(Collection entries)

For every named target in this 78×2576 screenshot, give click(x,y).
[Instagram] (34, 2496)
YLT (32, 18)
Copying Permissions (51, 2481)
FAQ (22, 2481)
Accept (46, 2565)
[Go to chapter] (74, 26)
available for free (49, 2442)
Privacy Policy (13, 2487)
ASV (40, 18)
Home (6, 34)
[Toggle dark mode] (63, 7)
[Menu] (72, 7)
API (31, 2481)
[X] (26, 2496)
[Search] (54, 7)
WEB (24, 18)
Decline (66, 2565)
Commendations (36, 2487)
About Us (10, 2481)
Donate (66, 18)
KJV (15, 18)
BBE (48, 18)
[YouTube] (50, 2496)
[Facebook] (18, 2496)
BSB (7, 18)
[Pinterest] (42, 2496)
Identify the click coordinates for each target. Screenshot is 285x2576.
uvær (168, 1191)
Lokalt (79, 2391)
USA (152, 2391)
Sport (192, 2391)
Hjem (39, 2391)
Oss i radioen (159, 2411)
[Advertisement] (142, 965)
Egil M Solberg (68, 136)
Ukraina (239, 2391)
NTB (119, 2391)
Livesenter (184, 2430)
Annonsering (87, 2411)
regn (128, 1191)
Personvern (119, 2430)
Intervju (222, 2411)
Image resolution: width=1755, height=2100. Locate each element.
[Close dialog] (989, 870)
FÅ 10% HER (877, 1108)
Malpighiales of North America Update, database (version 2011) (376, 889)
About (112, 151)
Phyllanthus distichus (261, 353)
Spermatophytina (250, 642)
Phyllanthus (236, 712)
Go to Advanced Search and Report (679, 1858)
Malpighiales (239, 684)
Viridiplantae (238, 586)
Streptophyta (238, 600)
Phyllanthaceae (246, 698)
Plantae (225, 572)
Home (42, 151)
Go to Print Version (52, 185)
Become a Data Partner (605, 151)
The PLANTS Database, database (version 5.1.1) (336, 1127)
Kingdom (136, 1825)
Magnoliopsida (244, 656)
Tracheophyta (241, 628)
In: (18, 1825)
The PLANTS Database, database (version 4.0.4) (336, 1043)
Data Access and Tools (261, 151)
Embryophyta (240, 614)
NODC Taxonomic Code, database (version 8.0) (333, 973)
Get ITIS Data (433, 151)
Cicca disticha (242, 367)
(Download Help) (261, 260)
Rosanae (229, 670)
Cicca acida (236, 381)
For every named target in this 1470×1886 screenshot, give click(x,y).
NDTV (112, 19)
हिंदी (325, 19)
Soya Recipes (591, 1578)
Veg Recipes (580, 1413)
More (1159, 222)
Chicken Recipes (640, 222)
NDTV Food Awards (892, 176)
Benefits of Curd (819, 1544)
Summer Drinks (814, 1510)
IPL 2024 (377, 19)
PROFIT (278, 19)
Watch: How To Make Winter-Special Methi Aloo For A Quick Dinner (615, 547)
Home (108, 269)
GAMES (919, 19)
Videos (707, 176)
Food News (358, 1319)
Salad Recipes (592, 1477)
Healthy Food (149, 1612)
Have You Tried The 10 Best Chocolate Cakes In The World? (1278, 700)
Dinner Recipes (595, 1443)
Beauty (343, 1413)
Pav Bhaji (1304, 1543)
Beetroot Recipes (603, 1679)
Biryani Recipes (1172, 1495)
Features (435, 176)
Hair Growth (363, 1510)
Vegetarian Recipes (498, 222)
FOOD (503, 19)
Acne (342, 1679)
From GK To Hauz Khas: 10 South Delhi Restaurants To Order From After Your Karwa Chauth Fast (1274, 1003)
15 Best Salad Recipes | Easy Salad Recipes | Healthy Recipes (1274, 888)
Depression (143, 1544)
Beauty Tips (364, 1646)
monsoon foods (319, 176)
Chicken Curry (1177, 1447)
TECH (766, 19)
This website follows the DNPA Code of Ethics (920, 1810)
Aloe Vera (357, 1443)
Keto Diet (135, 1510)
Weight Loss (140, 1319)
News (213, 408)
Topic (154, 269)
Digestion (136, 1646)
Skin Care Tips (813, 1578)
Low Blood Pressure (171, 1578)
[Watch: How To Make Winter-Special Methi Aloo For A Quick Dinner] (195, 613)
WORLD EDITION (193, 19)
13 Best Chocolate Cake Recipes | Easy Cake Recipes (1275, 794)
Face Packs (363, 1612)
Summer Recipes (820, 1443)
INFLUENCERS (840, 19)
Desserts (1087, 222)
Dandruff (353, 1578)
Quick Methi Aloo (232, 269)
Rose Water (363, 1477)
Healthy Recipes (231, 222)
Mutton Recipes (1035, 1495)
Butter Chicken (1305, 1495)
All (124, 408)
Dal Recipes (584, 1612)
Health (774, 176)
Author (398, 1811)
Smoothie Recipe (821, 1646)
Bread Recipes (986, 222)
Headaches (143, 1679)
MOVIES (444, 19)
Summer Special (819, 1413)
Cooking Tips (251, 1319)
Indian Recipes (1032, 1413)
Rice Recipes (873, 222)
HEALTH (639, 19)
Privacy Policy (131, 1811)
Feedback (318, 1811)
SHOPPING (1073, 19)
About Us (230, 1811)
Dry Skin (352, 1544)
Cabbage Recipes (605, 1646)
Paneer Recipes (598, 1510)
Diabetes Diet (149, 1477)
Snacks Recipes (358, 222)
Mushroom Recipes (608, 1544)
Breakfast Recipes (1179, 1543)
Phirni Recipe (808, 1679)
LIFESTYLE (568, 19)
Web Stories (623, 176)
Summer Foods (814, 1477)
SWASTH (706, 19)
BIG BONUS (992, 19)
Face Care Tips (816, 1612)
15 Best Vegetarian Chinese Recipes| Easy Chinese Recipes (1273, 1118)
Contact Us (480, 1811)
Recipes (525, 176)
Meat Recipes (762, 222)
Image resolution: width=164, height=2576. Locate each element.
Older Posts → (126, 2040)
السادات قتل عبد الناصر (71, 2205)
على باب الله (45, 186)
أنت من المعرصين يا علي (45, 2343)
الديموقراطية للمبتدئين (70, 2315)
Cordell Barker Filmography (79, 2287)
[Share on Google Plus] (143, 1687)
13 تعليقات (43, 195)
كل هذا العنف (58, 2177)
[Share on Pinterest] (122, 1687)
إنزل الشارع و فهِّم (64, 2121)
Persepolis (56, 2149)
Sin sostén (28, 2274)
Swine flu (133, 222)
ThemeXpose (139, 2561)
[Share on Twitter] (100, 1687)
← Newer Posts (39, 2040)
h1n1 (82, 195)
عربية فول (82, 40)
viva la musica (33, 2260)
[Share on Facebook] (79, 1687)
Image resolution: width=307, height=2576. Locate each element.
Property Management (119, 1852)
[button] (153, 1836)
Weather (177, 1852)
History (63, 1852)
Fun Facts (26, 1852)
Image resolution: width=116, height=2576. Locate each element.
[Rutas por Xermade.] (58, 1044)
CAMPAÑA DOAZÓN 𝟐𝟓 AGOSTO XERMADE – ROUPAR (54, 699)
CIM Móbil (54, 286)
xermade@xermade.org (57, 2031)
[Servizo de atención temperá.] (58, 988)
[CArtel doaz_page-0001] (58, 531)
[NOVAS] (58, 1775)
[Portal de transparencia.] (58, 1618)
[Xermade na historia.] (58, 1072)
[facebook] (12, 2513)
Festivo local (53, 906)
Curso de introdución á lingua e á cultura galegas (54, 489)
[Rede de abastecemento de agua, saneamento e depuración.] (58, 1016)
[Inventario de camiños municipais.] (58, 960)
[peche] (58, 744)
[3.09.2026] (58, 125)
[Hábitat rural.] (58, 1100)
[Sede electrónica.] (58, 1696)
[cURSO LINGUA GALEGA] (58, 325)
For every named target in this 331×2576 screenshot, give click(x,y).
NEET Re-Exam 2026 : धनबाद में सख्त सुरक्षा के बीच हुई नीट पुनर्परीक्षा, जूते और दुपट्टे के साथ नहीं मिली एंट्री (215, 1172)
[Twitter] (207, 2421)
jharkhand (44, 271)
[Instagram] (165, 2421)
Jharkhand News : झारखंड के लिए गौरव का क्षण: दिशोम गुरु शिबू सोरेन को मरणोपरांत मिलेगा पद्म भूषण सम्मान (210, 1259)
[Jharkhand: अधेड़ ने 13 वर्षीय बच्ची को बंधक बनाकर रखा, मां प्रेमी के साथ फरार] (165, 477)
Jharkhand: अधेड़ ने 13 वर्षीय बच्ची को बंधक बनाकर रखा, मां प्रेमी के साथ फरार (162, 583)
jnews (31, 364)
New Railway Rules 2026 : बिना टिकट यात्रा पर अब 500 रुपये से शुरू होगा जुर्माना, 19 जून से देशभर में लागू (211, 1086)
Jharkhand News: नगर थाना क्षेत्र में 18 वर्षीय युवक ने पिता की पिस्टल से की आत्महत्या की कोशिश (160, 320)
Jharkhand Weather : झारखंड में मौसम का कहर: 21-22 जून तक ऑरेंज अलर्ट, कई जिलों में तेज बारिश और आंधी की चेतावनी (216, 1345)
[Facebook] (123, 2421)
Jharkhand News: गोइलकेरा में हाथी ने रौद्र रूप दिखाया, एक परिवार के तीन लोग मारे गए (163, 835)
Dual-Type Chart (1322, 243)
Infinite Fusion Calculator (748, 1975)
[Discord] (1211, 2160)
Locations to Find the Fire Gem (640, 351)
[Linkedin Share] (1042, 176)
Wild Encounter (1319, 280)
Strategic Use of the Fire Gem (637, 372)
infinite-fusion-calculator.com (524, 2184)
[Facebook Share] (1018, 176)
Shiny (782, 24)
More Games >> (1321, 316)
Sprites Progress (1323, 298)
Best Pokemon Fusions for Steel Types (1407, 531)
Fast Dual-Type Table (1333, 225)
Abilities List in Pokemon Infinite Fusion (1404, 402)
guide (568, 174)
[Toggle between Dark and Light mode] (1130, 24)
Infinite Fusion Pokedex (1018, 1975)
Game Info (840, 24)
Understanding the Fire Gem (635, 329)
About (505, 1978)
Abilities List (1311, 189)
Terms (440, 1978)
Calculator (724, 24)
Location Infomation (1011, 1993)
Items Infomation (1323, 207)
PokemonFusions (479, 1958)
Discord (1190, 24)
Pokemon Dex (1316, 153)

Assignment: Write out exactly the lines above from the line with "[NOVAS] (58, 1775)" through the line with "For every named target in this 331×2576", both of them included, and leave out all other lines.

Output:
[NOVAS] (58, 1775)
[Portal de transparencia.] (58, 1618)
[Xermade na historia.] (58, 1072)
[facebook] (12, 2513)
Festivo local (53, 906)
Curso de introdución á lingua e á cultura galegas (54, 489)
[Rede de abastecemento de agua, saneamento e depuración.] (58, 1016)
[Inventario de camiños municipais.] (58, 960)
[peche] (58, 744)
[3.09.2026] (58, 125)
[Hábitat rural.] (58, 1100)
[Sede electrónica.] (58, 1696)
[cURSO LINGUA GALEGA] (58, 325)
For every named target in this 331×2576 screenshot, give click(x,y).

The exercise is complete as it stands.